• [TEXTE DU DOCUMENT]:
-*-

Une route sur le côté toute neuve se dessine au loin. Je regarde ma carte, une petite départementale longe ma route. Çà ne me plait pas, elle est blanche sur la carte. Une voiture arrive. Je lui demande comment est le revêtement... Bien sûr, il me répond que c'est cool.... Qui peut savoir en voiture comment est le revêtement. Aujourd'hui je mérite bien le titre d'empereur des idiots au royaume des cons. Je joue la carte de la sécurité. Et hop , Verdun.... sans les obus....
C'est vraiment pas la fête quand tout à coup apparaît une blonde qui fait son jooging , 25 ans, belle comme le jour (c'est toujours ma bonne étoile qui me suit) elle s'arrête, on commence à discuter. Son parfum (depuis que j'ai arrêté de fumer, je suis très sensible) est tout simplement délicieux et rassurant à la fois. Elle m'indique comment rejoindre Guérande. Encore une superbe rencontre. Harassé de ces chemins à 4 grammes qui m'ont fait perdre toutes mes forces aujourd'hui, je prends la nationale.... et non, y a pas de limite à la connerie...
Je longe Guérande et entre dans la Baule par le périf...je suis tétanisé de peur.... çà déboule de partout. Je me fais klaxonner de toutes parts et pour une fois, je dois l'admettre, je suis un grand malade, je n'ai rien à faire ici.
Je persiste jusqu'à un rond-point où je vois une deux fois deux voies limitée à 110. Enfin je descends de mon nuage delirium et je décide de prendre une toute petite route. Je suis rincé. J'entre à la Baule par une toute petite rue.

-*-

• [DONNÉES FOURNIES]:
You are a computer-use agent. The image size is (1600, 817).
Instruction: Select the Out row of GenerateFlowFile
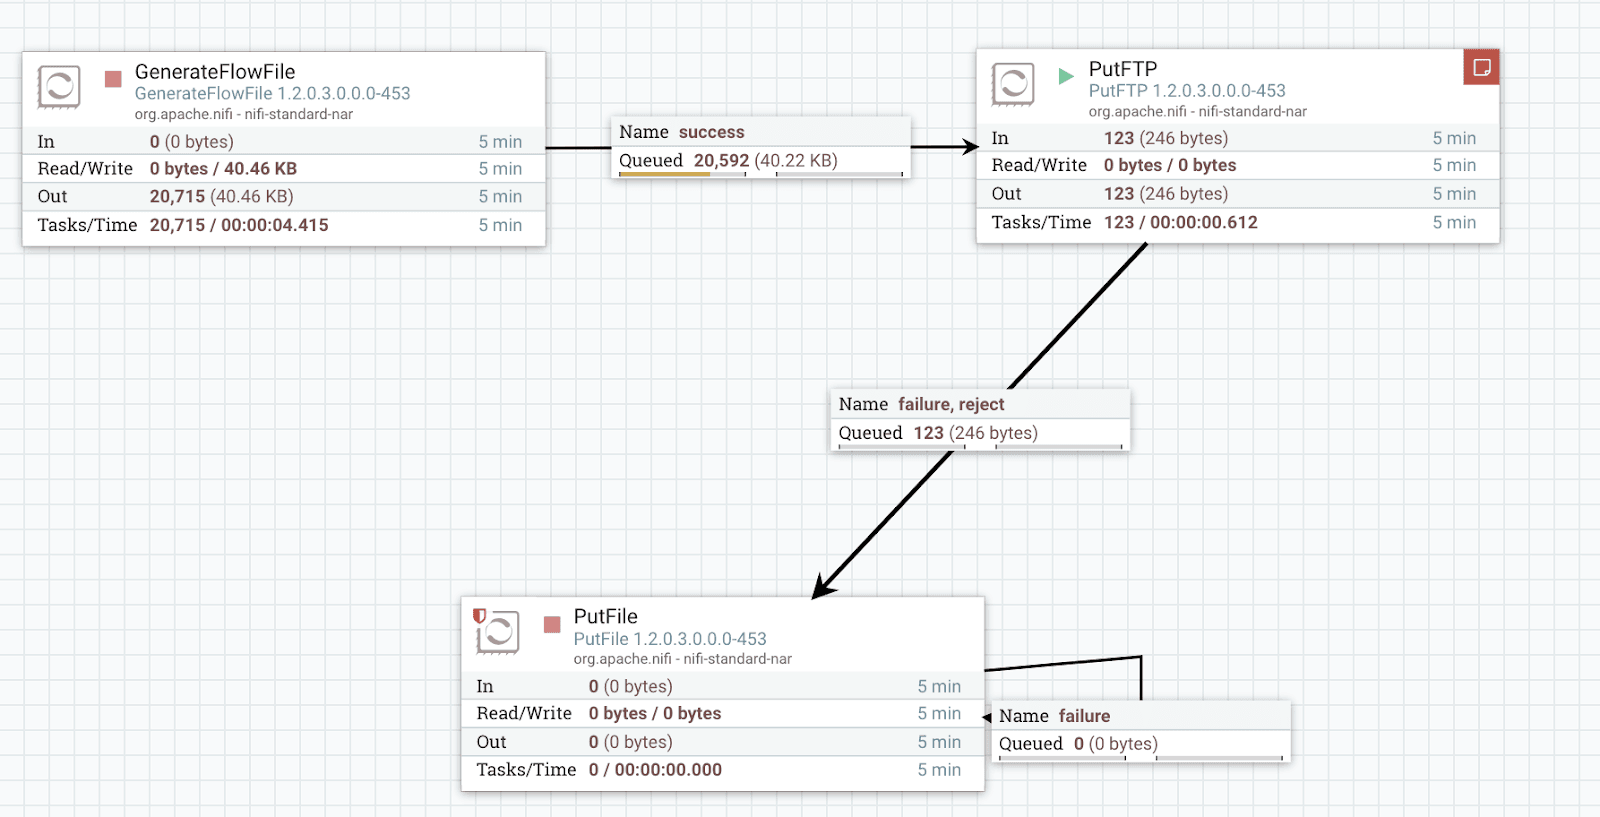point(283,197)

-*-

• [CONSIGNE]: Transcrivez sans rien changer le passage du récit qui s'ouvre sur les mots contenant « Une route sur » et se ferme sur « sans les obus.... ».

• [RÉPONSE]:
Une route sur le côté toute neuve se dessine au loin. Je regarde ma carte, une petite départementale longe ma route. Çà ne me plait pas, elle est blanche sur la carte. Une voiture arrive. Je lui demande comment est le revêtement... Bien sûr, il me répond que c'est cool.... Qui peut savoir en voiture comment est le revêtement. Aujourd'hui je mérite bien le titre d'empereur des idiots au royaume des cons. Je joue la carte de la sécurité. Et hop , Verdun.... sans les obus....